Some Putin-Backed ‘Orthodox Christian Jihadists’ Prepared to Start a Nuclear War, Eidman Says



Paul Goble

            Staunton, September 29 – The fanatics opposed to the Mathilda Film “are only one of the manifestations of the growing movement which one can call Orthodox Jihadism,” Igor Eidman says, a movement that divides the world between the followers of the true faith and everyone else and some of whose leaders are prepared to start a nuclear war in support of their cause.

            In a Kasparov.ru commentary, the Russian commentator who lives in Germany and broadcasts on Deutsche Well says that many of its adepts believe conflict between “the correct ‘Russian world’ and the rotten West” will “inevitably involve military clashes” (kasparov.ru/material.php?id=59CCDCE82DD9E).

            They are not afraid of nuclear war, he continues, and “the only thing which one of their ideologues Archpriest Dmitry Smirnov [former head of the Patriarchate’s office for work with the siloviki] fears is that there won’t be found people who ‘have enough courage to push the nuclear button,’ because ‘the people have been spiritually diminished’” by the powers that be.

            In the 1990s, Eidman writes, Orthodox fundamentalists were a marginal group. “Their rise began under Putin when arrived in office the most militantly inclined part of the Russian ruling elite, the so-called ‘siloviki.’ Among these ‘hawks’ are many who spring from the special services.”

            Such people because of their background and training are filled with “hatred to Western and democratic values” and favor aggressive moves in Ukraine, Syria and elsewhere.  Indeed, it was in the Donbass where the Orthodox fundamentalists were able to form “the Russian Orthodox Army of the Donbass,” a seedbed for Orthodox jihadism.

            (“It is interesting that in parallel with the increasing activity of Orthodox fanatics, Putin’s Chechen satrap Kadyrov has created in his republic what is in fact an Islamist state” with all the features seen elsewhere when Islamist groups take power, Eidman says.)

            “Why is Putin allowing all this?” the Russian commentator asks rhetorically. On the one hand, it is clearly because there is a great deal of support for Orthodox Jihadism within the ranks of his regime. And on the other, it pays him political dividends at home and abroad by allowing him to present himself as a moderate at least compared to them.

            “’If Putin goes, things will be even worse,’” many in Russia and abroad say, according to Eidman, with some adding “’without Putin, there will be a war: only his tough authoritarian power is capable of reining in the extremists of all kinds.”  But all this is “only propaganda” and distracts attention from the policy role such Orthodox Jihadists play.
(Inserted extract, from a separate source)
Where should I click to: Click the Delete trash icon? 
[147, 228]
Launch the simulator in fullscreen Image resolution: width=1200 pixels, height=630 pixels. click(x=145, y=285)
            According to the commentator, “Putin’s ideological worldview and that of his entourage is based on the theory of the eternal opposition of Russia and the West. According to it, Russia is the defender of traditional values and morality, based on the Orthodox faith.” And that is why the “rotten” West tries so hard to destroy “the last bastion of Christian traditions.”

            Such messianic and apocalyptic views, Eidman continues, and the re-militarization of the country suggest that “the country is being prepared for a big war.”  Consequently, what is most worrisome is not the activity of “’the new Jihadists’” so much as “the strengthening of their influence” on the ruling stratum because that carries with it “the heightened risk of war.”

            Two other articles this week provide additional details on this phenomenon. In the latest issue of Neprikosnovenny zapas to be posted online, Viktor Shnirelman of the Moscow Institute of Ethnology and Anthropology traces the ways in which Orthodoxy and radicalism have converted in Russia in the last decade (magazines.russ.ru/nz/2017/3/kto-i-kak-oskorblyaet-chuvstva-pravoslavie-i-radikalizm.html).

            And in a report on the URA.ru news agency portal today, Roman Silantyev, a specialist on Islam close to the Moscow Patriarchate, points out that 24 of the 27 groups the Russian government has banned as extremist have religious roots. “Almost all are Islamist,” two are Buddhist, and five have “a Russian origin” (ura.news/articles/1036272434).

                These groups are responsible, Silantyev says, for approximately one terrorist act a week in Russia.  Consequently, banning them isn’t enough. Instead, he says the Russian government must adopt even tougher anti-extremism measures, especially but not exclusively against groups based on Islamist ideas.